Back in England, his run of misfortune continued: his diminished eyesight earned him notice from the P&O Company. His friend Shackleton, who had failed to reach the South Pole, commissioned Mackintosh to travel to the Carpathians to get an idea of the gold mines there, which Shackleton held shares in and wanted to use to finance a new South Pole expedition. The success of this mission remains unverified. Another source reports a 1909 voyage by Mackintosh to the Cocos Islands in the South Pacific.

On 8 May 1916, Mackintosh and Victor Hayward set out from Hut Point (A) to walk across the ice to Cape Evans (B). They disappeared in the area marked C, and no trace of them was ever found. The image shows the Erebus Ice Tongue extending from the Erebus Glacier on Ross Island into frozen McMurdo Sound (Illustration: Wikipedia)

On the tiny islet, our Scotsman is said to have searched for a Spanish gold treasure. Probably ill-fortuned again, because in 1913 he took an office job in Liverpool. A year earlier he had married. Gladys, née Campbell, gave Aeneas two daughters. Our hapless globetrotter missed the birth of his second child in 1914 as he was in Australia at the time. He participated in a South Pole expedition for the second time, this time as a member of the group that was to set out depots for Shackleton’s Imperial Trans-Antarctic Expedition. Since Roald Amundsen had already reached the South Pole in December 1911, Shackleton now planned to cross the ice continent from the Weddell Sea to the Ross Ice Shelf.

Known as the Ross Sea Party, the group was marked by mishaps and bad luck, not least because of Mackintosh’s swashbuckling character. He dared, just recovered from life-threatening scurvy, a forced march by sled, in which a large part of the dogs died and the morale of the crew evapourated. They already had to deal with the loss of the Aurora, which was ravaged by a storm, unable to return, and drifting unreachable at sea, loaded with provisions, fuel and equipment Mackintosh and his men would have needed to survive. Nevertheless, the men made attempts to complete the task set by Shackleton, which they again almost paid for with their lives.

But the situation was getting worse for the group due to lack of supplies. On 8 May 1916, Mackintosh and Victor Hayward set out on a suicide mission: to cross the ice on foot from Hut Point to Cape Evans in search of food at Scott’s base. Shortly after the two set out, a huge blizzard hit and the two disappeared without a trace.

Returning from the supply mission in February 1916, expecting to die soon, he wrote a farewell message that closed ” … if it is God’s will that we should here give up we do so in the true British fashion my own tradition holds us in power to do. Goodbye my friends, I know that my dear wife and children will be looked after.” After her husband’s death, Gladys Mackintosh married the first officer of the Aurora, Joseph Stenhouse.
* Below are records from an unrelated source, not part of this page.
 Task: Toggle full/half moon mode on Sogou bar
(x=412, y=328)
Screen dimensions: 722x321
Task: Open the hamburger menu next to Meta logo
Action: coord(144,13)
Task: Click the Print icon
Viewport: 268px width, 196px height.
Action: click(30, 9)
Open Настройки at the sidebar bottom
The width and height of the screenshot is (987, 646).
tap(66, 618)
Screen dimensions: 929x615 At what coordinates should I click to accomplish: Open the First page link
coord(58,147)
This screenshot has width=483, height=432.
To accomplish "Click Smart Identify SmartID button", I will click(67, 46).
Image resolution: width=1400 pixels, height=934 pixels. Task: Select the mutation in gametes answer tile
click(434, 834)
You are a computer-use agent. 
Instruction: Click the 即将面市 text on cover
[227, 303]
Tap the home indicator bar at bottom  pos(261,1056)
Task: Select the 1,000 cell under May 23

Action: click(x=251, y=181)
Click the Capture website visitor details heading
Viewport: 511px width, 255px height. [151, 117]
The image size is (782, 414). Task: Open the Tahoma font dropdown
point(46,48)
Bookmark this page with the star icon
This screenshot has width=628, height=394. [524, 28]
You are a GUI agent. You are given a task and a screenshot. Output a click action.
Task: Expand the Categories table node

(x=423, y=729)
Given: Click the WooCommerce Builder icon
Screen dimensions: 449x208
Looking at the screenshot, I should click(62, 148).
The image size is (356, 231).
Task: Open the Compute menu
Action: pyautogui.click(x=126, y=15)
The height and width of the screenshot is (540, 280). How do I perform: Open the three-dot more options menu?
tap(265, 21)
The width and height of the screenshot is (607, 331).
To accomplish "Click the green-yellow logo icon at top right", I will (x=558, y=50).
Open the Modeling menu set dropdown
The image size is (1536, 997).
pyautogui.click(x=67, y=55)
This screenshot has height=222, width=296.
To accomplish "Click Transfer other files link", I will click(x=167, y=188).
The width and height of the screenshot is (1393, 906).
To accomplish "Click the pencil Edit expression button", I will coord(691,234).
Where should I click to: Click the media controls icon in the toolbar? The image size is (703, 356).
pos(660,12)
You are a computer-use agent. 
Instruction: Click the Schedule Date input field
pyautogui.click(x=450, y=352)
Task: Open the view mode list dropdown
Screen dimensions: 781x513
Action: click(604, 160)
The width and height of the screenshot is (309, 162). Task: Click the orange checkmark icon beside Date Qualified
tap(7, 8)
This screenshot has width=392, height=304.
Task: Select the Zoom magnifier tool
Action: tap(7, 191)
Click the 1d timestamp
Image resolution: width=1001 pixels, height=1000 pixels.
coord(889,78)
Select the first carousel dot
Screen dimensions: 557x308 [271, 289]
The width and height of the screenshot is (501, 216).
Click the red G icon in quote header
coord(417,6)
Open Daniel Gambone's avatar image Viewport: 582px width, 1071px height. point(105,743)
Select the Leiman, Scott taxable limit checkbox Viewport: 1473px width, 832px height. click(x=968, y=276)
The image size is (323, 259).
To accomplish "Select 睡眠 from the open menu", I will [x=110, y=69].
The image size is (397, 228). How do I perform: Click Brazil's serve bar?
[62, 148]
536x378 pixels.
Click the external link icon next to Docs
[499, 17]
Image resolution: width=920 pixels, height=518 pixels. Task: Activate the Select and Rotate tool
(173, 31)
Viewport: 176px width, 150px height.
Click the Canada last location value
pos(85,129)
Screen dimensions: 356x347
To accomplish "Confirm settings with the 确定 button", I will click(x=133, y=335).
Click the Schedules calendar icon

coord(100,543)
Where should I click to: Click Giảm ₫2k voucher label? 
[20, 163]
Cross and plaque on Wind Vane Hill, Cape Evans, Ross Island, erected for the Ross Sea Party of the Endurance Expedition (1914-1916) in memory of three members of the party who died nearby in 1916

In an ironic twist of fate, it turned out that Shackleton did not need the depots he had ordered to be set out; since his ship, the Endurance, was frozen and crushed on the Weddell Sea. The wreck entered the collective memory as a symbol of failure, and Shackleton as a tragic hero. Mackintosh, the navigator with the heart of a lion and the temper of a boar, remains, unfortunately, a footnote in history.